Goal of the exercise: Copy all of the data that follows without altering a word.

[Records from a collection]
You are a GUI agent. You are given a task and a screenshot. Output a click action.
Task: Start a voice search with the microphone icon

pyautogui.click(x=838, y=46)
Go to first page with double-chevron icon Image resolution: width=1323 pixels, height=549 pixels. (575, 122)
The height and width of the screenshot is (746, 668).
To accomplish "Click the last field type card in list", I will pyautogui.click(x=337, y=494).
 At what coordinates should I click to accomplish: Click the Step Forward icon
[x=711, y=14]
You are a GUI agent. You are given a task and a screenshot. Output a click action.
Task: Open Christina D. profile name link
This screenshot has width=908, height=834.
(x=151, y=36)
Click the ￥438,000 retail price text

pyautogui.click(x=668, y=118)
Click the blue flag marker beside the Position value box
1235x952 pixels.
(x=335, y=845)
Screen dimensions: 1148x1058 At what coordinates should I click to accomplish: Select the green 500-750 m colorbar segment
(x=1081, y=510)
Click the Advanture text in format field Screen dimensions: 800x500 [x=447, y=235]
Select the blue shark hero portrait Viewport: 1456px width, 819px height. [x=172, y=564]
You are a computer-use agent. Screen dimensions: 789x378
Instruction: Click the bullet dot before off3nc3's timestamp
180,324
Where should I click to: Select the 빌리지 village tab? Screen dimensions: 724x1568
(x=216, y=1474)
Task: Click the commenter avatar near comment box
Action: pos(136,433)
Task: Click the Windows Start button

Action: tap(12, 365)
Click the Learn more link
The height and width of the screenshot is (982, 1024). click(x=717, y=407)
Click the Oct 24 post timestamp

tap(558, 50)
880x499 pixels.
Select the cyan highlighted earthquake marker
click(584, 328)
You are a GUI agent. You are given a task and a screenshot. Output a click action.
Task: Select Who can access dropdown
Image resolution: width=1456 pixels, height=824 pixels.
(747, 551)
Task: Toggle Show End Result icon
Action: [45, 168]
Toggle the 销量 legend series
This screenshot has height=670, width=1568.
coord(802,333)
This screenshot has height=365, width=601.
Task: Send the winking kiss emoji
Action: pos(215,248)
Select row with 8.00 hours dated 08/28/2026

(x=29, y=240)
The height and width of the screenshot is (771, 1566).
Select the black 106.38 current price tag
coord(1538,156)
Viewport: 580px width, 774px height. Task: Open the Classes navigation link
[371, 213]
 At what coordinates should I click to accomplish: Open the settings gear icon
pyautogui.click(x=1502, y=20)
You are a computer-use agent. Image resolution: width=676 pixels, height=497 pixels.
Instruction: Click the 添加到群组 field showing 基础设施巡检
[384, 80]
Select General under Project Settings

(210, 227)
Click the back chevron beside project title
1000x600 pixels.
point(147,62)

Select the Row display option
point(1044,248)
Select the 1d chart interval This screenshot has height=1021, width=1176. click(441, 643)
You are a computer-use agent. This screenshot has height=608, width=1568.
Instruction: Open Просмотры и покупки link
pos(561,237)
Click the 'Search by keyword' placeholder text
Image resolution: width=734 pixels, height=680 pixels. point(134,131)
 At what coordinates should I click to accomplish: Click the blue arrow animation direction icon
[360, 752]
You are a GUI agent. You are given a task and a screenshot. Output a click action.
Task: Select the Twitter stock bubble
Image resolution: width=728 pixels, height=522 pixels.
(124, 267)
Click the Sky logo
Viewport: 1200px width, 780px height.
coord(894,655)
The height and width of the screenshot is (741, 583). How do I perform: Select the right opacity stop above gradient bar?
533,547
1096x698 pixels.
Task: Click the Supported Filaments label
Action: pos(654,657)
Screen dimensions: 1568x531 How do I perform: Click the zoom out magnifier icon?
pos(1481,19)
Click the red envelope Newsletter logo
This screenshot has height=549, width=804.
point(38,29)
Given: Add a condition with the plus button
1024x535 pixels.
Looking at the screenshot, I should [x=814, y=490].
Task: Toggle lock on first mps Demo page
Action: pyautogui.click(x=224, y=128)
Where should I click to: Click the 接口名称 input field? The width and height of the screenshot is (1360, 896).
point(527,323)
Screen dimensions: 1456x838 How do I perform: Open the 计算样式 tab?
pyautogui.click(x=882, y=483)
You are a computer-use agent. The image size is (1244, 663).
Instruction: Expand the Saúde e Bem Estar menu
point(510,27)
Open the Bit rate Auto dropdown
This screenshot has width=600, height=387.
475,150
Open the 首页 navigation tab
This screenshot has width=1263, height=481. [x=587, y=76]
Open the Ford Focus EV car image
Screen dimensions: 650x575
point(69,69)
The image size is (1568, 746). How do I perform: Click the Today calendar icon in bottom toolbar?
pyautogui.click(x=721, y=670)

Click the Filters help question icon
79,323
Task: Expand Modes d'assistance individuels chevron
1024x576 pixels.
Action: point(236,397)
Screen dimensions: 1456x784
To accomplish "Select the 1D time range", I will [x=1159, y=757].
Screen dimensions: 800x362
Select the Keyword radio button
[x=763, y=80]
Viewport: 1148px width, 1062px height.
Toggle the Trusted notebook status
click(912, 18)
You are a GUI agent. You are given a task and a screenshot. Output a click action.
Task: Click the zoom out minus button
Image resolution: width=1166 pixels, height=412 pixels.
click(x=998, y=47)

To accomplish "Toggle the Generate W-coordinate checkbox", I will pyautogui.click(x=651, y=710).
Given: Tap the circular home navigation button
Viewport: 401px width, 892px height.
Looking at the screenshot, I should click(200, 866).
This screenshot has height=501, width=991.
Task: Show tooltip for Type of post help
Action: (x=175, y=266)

Answer space:
You are a GUI agent. You are given a task and a screenshot. Output a click action.
Task: Start a voice search with the microphone icon

pyautogui.click(x=838, y=46)
Go to first page with double-chevron icon Image resolution: width=1323 pixels, height=549 pixels. (575, 122)
The height and width of the screenshot is (746, 668).
To accomplish "Click the last field type card in list", I will pyautogui.click(x=337, y=494).
 At what coordinates should I click to accomplish: Click the Step Forward icon
[x=711, y=14]
You are a GUI agent. You are given a task and a screenshot. Output a click action.
Task: Open Christina D. profile name link
This screenshot has width=908, height=834.
(x=151, y=36)
Click the ￥438,000 retail price text

pyautogui.click(x=668, y=118)
Click the blue flag marker beside the Position value box
1235x952 pixels.
(x=335, y=845)
Screen dimensions: 1148x1058 At what coordinates should I click to accomplish: Select the green 500-750 m colorbar segment
(x=1081, y=510)
Click the Advanture text in format field Screen dimensions: 800x500 [x=447, y=235]
Select the blue shark hero portrait Viewport: 1456px width, 819px height. [x=172, y=564]
You are a computer-use agent. Screen dimensions: 789x378
Instruction: Click the bullet dot before off3nc3's timestamp
180,324
Where should I click to: Select the 빌리지 village tab? Screen dimensions: 724x1568
(x=216, y=1474)
Task: Click the commenter avatar near comment box
Action: pos(136,433)
Task: Click the Windows Start button

Action: tap(12, 365)
Click the Learn more link
The height and width of the screenshot is (982, 1024). click(x=717, y=407)
Click the Oct 24 post timestamp

tap(558, 50)
880x499 pixels.
Select the cyan highlighted earthquake marker
click(584, 328)
You are a GUI agent. You are given a task and a screenshot. Output a click action.
Task: Select Who can access dropdown
Image resolution: width=1456 pixels, height=824 pixels.
(747, 551)
Task: Toggle Show End Result icon
Action: [45, 168]
Toggle the 销量 legend series
This screenshot has height=670, width=1568.
coord(802,333)
This screenshot has height=365, width=601.
Task: Send the winking kiss emoji
Action: pos(215,248)
Select row with 8.00 hours dated 08/28/2026

(x=29, y=240)
The height and width of the screenshot is (771, 1566).
Select the black 106.38 current price tag
coord(1538,156)
Viewport: 580px width, 774px height. Task: Open the Classes navigation link
[371, 213]
 At what coordinates should I click to accomplish: Open the settings gear icon
pyautogui.click(x=1502, y=20)
You are a computer-use agent. Image resolution: width=676 pixels, height=497 pixels.
Instruction: Click the 添加到群组 field showing 基础设施巡检
[384, 80]
Select General under Project Settings

(210, 227)
Click the back chevron beside project title
1000x600 pixels.
point(147,62)

Select the Row display option
point(1044,248)
Select the 1d chart interval This screenshot has height=1021, width=1176. click(441, 643)
You are a computer-use agent. This screenshot has height=608, width=1568.
Instruction: Open Просмотры и покупки link
pos(561,237)
Click the 'Search by keyword' placeholder text
Image resolution: width=734 pixels, height=680 pixels. point(134,131)
 At what coordinates should I click to accomplish: Click the blue arrow animation direction icon
[360, 752]
You are a GUI agent. You are given a task and a screenshot. Output a click action.
Task: Select the Twitter stock bubble
Image resolution: width=728 pixels, height=522 pixels.
(124, 267)
Click the Sky logo
Viewport: 1200px width, 780px height.
coord(894,655)
The height and width of the screenshot is (741, 583). How do I perform: Select the right opacity stop above gradient bar?
533,547
1096x698 pixels.
Task: Click the Supported Filaments label
Action: pos(654,657)
Screen dimensions: 1568x531 How do I perform: Click the zoom out magnifier icon?
pos(1481,19)
Click the red envelope Newsletter logo
This screenshot has height=549, width=804.
point(38,29)
Given: Add a condition with the plus button
1024x535 pixels.
Looking at the screenshot, I should [x=814, y=490].
Task: Toggle lock on first mps Demo page
Action: pyautogui.click(x=224, y=128)
Where should I click to: Click the 接口名称 input field? The width and height of the screenshot is (1360, 896).
point(527,323)
Screen dimensions: 1456x838 How do I perform: Open the 计算样式 tab?
pyautogui.click(x=882, y=483)
You are a computer-use agent. The image size is (1244, 663).
Instruction: Expand the Saúde e Bem Estar menu
point(510,27)
Open the Bit rate Auto dropdown
This screenshot has width=600, height=387.
475,150
Open the 首页 navigation tab
This screenshot has width=1263, height=481. [x=587, y=76]
Open the Ford Focus EV car image
Screen dimensions: 650x575
point(69,69)
The image size is (1568, 746). How do I perform: Click the Today calendar icon in bottom toolbar?
pyautogui.click(x=721, y=670)

Click the Filters help question icon
79,323
Task: Expand Modes d'assistance individuels chevron
1024x576 pixels.
Action: point(236,397)
Screen dimensions: 1456x784
To accomplish "Select the 1D time range", I will [x=1159, y=757].
Screen dimensions: 800x362
Select the Keyword radio button
[x=763, y=80]
Viewport: 1148px width, 1062px height.
Toggle the Trusted notebook status
click(912, 18)
You are a GUI agent. You are given a task and a screenshot. Output a click action.
Task: Click the zoom out minus button
Image resolution: width=1166 pixels, height=412 pixels.
click(x=998, y=47)

To accomplish "Toggle the Generate W-coordinate checkbox", I will pyautogui.click(x=651, y=710).
Given: Tap the circular home navigation button
Viewport: 401px width, 892px height.
Looking at the screenshot, I should click(200, 866).
This screenshot has height=501, width=991.
Task: Show tooltip for Type of post help
Action: (x=175, y=266)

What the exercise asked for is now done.